Colors are an essential part of our self-expression and they hold significant meanings that vary depending on the culture. But believe it or not, there are certain colors that we’re simply not allowed to use. But why, you might ask. Well, some contain bizarre ingredients while others will cause your teeth to fall out. Still in disbelief? Then take a look at these five colors that have been forbidden, for one reason or another.
If you happen to be a fan of darker colors, then vantablack will blow your mind. It’s one of the darkest colors known to man, and can absorb 99.965% of visible light. Sounds cool, right? But there’s only one problem: you can’t ever get your hands on it. That’s because the paint’s creator Anish Kapoor holds the exclusive licensing rights to use it in art. No need to fret, because the color “singularity black,” the closest alternative and there’s no licensing rights either!
2. Mummy Brown
Mummy brown isn’t some poor attempt at being creative, but rather an honest indication of the origins of a pigment that popped up during the 16th century. The paint was made from the real, crushed remains of ancient Egyptians. Very few people knew of its origins, but you can imagine their reaction when they did find out. As expected the demand for the paint plummeted, and one man even held an impromptu funeral for a mummy in his backyard. The paint finally faded from the public in 1964 as the inventor ran out of mummies to crush.
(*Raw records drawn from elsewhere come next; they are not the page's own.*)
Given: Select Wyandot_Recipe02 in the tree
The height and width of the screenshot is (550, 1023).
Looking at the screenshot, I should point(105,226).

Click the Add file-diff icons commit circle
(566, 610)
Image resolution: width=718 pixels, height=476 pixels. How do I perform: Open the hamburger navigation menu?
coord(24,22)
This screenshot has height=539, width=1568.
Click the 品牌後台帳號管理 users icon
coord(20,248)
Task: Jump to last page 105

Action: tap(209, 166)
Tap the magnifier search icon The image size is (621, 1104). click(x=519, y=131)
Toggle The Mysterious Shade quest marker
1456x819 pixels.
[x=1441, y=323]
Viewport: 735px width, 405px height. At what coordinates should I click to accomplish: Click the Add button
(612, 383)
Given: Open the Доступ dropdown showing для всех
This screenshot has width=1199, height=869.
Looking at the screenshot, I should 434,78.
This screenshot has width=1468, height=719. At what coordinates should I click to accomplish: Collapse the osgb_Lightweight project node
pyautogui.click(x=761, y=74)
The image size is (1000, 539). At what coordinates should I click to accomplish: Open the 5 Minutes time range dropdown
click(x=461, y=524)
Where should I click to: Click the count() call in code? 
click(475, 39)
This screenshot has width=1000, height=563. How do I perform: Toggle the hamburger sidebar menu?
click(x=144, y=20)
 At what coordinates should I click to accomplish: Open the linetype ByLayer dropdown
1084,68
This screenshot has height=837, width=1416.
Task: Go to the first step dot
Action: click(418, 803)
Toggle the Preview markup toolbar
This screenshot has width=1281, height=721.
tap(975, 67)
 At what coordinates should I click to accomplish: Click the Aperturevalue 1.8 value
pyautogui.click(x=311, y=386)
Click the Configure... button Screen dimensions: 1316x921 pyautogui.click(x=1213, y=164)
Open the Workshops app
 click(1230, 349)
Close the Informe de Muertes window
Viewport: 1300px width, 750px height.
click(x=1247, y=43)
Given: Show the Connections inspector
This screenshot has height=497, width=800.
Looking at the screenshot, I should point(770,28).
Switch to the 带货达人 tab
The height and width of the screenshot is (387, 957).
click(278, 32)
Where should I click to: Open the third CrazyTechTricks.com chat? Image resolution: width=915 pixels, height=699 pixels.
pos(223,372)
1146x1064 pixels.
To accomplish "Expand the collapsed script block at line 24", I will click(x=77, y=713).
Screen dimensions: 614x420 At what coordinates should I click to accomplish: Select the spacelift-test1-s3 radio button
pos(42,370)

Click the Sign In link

Vermillion, China red or cinnabar…doesn’t matter what you call it – the point is that it’s toxic and could kill you. That’s because it’s made by crushing cinnabar, the bright scarlet/red form of mercury sulfide. Vermillion was especially popular among ancient civilizations including the Hindus, Romans and Chinese. Even back then, the toxicity of mercury was well-known, but it took a very long time for vermillion to fall out of favor with the public. Today, there is an alternative vermillion that is created with synthetic cinnabar. Unfortunately, this one is toxic as well.
4. Lead white
If you were alive during the 4th century B.C., then lead white would be your go to choice for painting, cosmetics and even medicine. This white pigment was made by soaking lead metal in vinegar then scraping off the white powder that formed. Lead white was a favorite among many European artists thanks to its thick consistency and fast drying speed. But ever since the 1970s, there hasn’t been any lead white on the market. That’s because of the long-term and even deadly effects of lead on the body, especially the brain, kidneys and reproductive organs.
5. Radium green
Today, many people would recoil at the thought of a paint color called radium green. But we weren’t always aware of the effect of radium and that’s why it appeared everywhere during the late 1800s to early 1900s, including in drinks, candies, creams, soaps and much more. But alarm bells didn’t go off until 1928 when the “Radium Girls” who painted the glowing radium watches started experiencing disturbing symptoms: sores, rotting body parts and teeth and eventually death. A lengthy investigation revealed that the radium was to be blamed, and the radioactive paint was finally banned in 1968.